Мама сделала соболезнуещее лицо и не в очередь налила себе вторую рюмочку, выпила и сказала: «Странно».
Папа ничего не сказал плохого, но налил себе тоже рюмочку, выпил и встал из за стола.
Ростом был папа не высок. Не в пример мамы. Мама была высокой, полной женщиной с лошадиным голосом, а папа был просто её супруг. В добавление ко всему прочему папа был веснущат.
Он одним шагом подошел к двери и спросил:
— Кто там?..
— Я, — сказал голос за дверью. Тут-же открылась дверь и вошла горничная Наташа вся смущёная и розовая. Как цветок. Как цветок.
Папа сел.
Мама выпила ещё.
Горничная Наташа и другая как цветок зарделись от стыда. Папа посмотрел на них и ничего плохого не сказал, а только выпил, так-же как и мама.

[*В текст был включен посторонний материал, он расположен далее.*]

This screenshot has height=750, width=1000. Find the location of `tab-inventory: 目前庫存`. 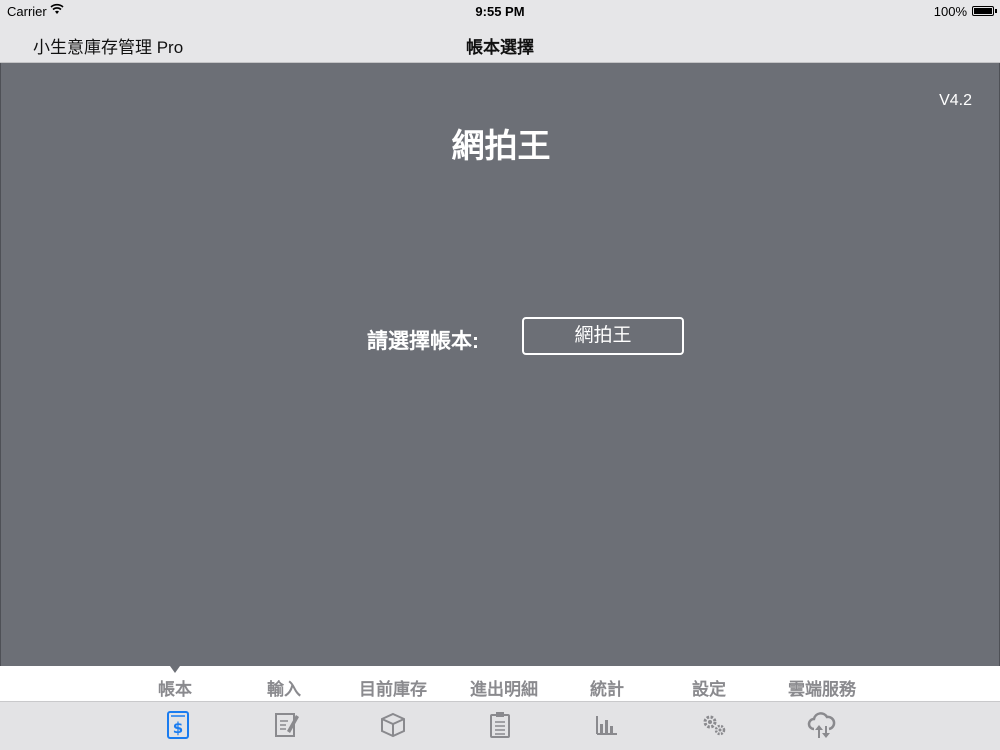

tab-inventory: 目前庫存 is located at coordinates (393, 688).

Чтобы заглушить неприятное жжение во рту, папа вскрыл банку консервов с раковым паштетом. Все были очень рады ели до утра. Но мама молчала, сидя на своём месте. Это было очень неприятно.
Когда папа собирался что-то спеть, стукнуло окно. Мама вскочила с испуга и закричала что она ясно видила как с улице в окно кто то заглянул. Другие уверяли маму, что это невозможно, т<ак> к<ак> их квартира в третьем этаже, и никто с улице посмотреть в окно не может, для этого нужно быть великаном или голиафом.
Но маме взбрела в голову крепкая мысль. Ни что на свете не могло её убедить, что в окно никто не смотрел.
Что бы успокоить маму, ей налили ещё одну рюмочку. Мама выпила рюмочку. Папа тоже налил себе и выпил.
Наташа и горничная как цветок сидели потупив глаза от конфуза.
— Не могу быть в хорошем настроении когда на нас смотрят с улици через окно, — кричала мама.
Папа был в отча<я>нии, не зная как успокоить маму. Он сбегал даже на двор, пытаясь заглянуть от туда хотя бы в окно второго этажа. Конечно он не смог дотянуться. Но маму это ни сколько не убедило.
Мама даже не видила как папа не мог дотянутся до окна всего лишь второго этажа.
Окончательно расстроенный всем этим, папа вихрем влетел в столовую и залпом выпил две рюмочки, налив рюмочку и маме. Мама выпила рюмочку, но сказала, что пьёт только в знак того что убеждена что в окно кто-то посмотрел.
Папа даже руками развёл.
— Вот, — сказал он маме и подойдя к окну растворил настеж обе рамы.